Concern over Chinese sensitivities on the MCC is seen in the context of it being an instrument of the Indo-Pacific strategy to counter the BRI. American emissaries, including Assistant Secretary of State Donald Lu who was in Kathmandu last week, have expressed anxiety over its delay. The $500-million grant is for connectivity projects, including transmission lines, but as in Sri Lanka, the MCC is mired in politics and fear of Chinese retaliation.

Bamdev Gautam, Left’s eternal optimist, who has quit the UML, said that the MCC will never pass in Parliament.

With the surprise demise of the all-pervasive NCP, India has a level playing field in Nepal. Stung by the unfortunate events of 2015 — a non-inclusive Constitution and economic blockade which Madhesis consider as their third ‘andolan’ — India has recovered ground by not interfering in Nepal’s domestic affairs.

It is China which has taken over that mantle. Its Ambassador Hou Yanqi’s overreach in Nepal’s internal affairs has helped in converting the anti-India sentiment into anti-China feeling for the first time. Chinese encroachment in the Humla region last year added to the anti-Beijing ire.

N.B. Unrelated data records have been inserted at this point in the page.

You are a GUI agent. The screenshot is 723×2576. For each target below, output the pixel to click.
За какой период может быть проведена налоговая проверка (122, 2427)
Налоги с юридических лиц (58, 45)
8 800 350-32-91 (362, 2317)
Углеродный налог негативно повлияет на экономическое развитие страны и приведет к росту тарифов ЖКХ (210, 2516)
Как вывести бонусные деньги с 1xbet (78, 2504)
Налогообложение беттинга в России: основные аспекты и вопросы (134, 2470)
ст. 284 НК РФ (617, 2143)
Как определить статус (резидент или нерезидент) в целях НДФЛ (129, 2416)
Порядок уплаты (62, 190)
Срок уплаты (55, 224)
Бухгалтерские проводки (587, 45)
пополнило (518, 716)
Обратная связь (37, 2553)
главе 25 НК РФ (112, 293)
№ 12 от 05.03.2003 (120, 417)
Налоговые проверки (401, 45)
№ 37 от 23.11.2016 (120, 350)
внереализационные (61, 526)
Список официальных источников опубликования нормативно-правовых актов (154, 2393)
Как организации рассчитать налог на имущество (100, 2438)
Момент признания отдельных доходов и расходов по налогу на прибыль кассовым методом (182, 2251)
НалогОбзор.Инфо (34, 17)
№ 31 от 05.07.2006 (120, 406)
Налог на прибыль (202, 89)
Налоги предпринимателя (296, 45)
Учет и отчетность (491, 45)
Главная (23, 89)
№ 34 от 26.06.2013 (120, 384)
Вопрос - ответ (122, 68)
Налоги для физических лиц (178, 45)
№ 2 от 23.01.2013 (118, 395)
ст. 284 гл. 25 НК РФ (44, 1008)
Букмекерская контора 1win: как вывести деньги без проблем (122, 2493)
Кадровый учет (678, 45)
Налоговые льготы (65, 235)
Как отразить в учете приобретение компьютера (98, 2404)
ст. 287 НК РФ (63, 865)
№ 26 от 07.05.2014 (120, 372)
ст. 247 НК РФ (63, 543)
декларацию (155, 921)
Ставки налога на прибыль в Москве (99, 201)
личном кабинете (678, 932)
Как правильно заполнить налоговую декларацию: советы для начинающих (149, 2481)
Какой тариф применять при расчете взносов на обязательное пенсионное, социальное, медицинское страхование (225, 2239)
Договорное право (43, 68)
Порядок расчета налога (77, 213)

From 18 hours of load-shedding till 2018, Nepal has now declared itself energy surplus (though many areas in the far west have no electricity because there are no transmission lines in those inaccessible areas). And, India will be the first buyer of power.

Power exchange markets have opened and are active. Nepal’s peak demand is 1,500 MW while it is producing 2,000 MW. As many as 23 high-capacity transmission lines of 400 KV are to be constructed and at least one funded by the MCC to the southern border town of Butawal. Energy Minister Barsaman Pun says that Nepal will produce 15,000 MW by 2032, of which 50 per cent will be for export.

Nepal has wasted its liquid gold due to mixing water with politics for very long.

Nepal’s first Brahmin army chief in 200 years, Gen Prabhu Ram Sharma, visited India to be made an Honorary General in the Indian Army, a reciprocal tradition of the military connect between the two countries. The Bilateral Group on Security Cooperation, started in 2002 during the Maoist civil war, held its latest bi-annual meeting in Bengaluru last month.

India completed the construction of 50,000 new homes in the Gorkha region to replace those destroyed in the 2015 earthquake in which India was the distinguished first responder. Nepal’s ex-servicemen, whom I met in Pokhara, have expressed grave concern that some Indian Gorkha regiments have begun recruiting Garhwalis and Kumaonis to fill the shortfall of Gorkhas of Indian domicile. Even so, no Indian politician or bureaucrat need doubt the loyalty of Nepalese recruits or ex-servicemen to India. As one Indian officer posted in Pokhara told me, “It’s like asking ‘whom do you love more?’ India and Nepal are like father and mother.”

As a threat-sensitised soldier, I will take my Nepali journalist friend’s prediction of China never coming back to Nepal with a pinch of salt. Hou Yanqi not long ago danced into the hearts of thousands of Nepalis, singing their favourite song ‘resham firiri’ and keeping Left unity. She can do it again.